■ Stored data entries:
'''

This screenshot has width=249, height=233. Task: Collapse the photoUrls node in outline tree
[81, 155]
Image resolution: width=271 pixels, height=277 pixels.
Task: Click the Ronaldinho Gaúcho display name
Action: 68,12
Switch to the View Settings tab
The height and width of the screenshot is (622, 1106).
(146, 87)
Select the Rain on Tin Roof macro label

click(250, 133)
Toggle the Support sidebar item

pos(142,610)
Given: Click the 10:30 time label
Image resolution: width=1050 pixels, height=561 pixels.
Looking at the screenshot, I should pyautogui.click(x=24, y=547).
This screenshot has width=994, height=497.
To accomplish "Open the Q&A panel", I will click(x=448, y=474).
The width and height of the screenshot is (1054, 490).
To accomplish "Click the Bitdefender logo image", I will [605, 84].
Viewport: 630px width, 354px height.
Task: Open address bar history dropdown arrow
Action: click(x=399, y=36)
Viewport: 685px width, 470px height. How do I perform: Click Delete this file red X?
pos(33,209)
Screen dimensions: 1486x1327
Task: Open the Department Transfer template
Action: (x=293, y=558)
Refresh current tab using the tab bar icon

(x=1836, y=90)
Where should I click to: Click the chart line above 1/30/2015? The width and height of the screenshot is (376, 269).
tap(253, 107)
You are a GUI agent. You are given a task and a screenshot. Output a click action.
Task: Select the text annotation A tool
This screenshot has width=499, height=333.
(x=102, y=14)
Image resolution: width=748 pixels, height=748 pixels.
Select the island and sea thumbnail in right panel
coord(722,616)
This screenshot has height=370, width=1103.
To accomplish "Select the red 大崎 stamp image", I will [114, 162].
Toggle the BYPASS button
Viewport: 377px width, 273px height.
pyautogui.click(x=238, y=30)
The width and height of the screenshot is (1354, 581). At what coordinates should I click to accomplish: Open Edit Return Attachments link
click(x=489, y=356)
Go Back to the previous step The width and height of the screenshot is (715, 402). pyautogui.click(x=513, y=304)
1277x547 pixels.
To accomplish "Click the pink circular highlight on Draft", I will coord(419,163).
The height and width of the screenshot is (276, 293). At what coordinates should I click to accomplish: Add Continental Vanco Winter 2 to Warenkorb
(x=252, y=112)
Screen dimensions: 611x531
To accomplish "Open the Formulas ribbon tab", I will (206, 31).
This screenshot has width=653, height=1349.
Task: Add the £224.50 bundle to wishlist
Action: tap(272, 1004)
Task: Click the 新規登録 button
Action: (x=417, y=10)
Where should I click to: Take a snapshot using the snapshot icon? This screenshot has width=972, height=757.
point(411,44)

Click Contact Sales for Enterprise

'''

■ Prompt:
You are asked to copy all of the entries above exactly.

■ Answer space:
This screenshot has width=249, height=233. Task: Collapse the photoUrls node in outline tree
[81, 155]
Image resolution: width=271 pixels, height=277 pixels.
Task: Click the Ronaldinho Gaúcho display name
Action: 68,12
Switch to the View Settings tab
The height and width of the screenshot is (622, 1106).
(146, 87)
Select the Rain on Tin Roof macro label

click(250, 133)
Toggle the Support sidebar item

pos(142,610)
Given: Click the 10:30 time label
Image resolution: width=1050 pixels, height=561 pixels.
Looking at the screenshot, I should pyautogui.click(x=24, y=547).
This screenshot has width=994, height=497.
To accomplish "Open the Q&A panel", I will click(x=448, y=474).
The width and height of the screenshot is (1054, 490).
To accomplish "Click the Bitdefender logo image", I will [605, 84].
Viewport: 630px width, 354px height.
Task: Open address bar history dropdown arrow
Action: click(x=399, y=36)
Viewport: 685px width, 470px height. How do I perform: Click Delete this file red X?
pos(33,209)
Screen dimensions: 1486x1327
Task: Open the Department Transfer template
Action: (x=293, y=558)
Refresh current tab using the tab bar icon

(x=1836, y=90)
Where should I click to: Click the chart line above 1/30/2015? The width and height of the screenshot is (376, 269).
tap(253, 107)
You are a GUI agent. You are given a task and a screenshot. Output a click action.
Task: Select the text annotation A tool
This screenshot has width=499, height=333.
(x=102, y=14)
Image resolution: width=748 pixels, height=748 pixels.
Select the island and sea thumbnail in right panel
coord(722,616)
This screenshot has height=370, width=1103.
To accomplish "Select the red 大崎 stamp image", I will [114, 162].
Toggle the BYPASS button
Viewport: 377px width, 273px height.
pyautogui.click(x=238, y=30)
The width and height of the screenshot is (1354, 581). At what coordinates should I click to accomplish: Open Edit Return Attachments link
click(x=489, y=356)
Go Back to the previous step The width and height of the screenshot is (715, 402). pyautogui.click(x=513, y=304)
1277x547 pixels.
To accomplish "Click the pink circular highlight on Draft", I will coord(419,163).
The height and width of the screenshot is (276, 293). At what coordinates should I click to accomplish: Add Continental Vanco Winter 2 to Warenkorb
(x=252, y=112)
Screen dimensions: 611x531
To accomplish "Open the Formulas ribbon tab", I will (206, 31).
This screenshot has width=653, height=1349.
Task: Add the £224.50 bundle to wishlist
Action: tap(272, 1004)
Task: Click the 新規登録 button
Action: (x=417, y=10)
Where should I click to: Take a snapshot using the snapshot icon? This screenshot has width=972, height=757.
point(411,44)

Click Contact Sales for Enterprise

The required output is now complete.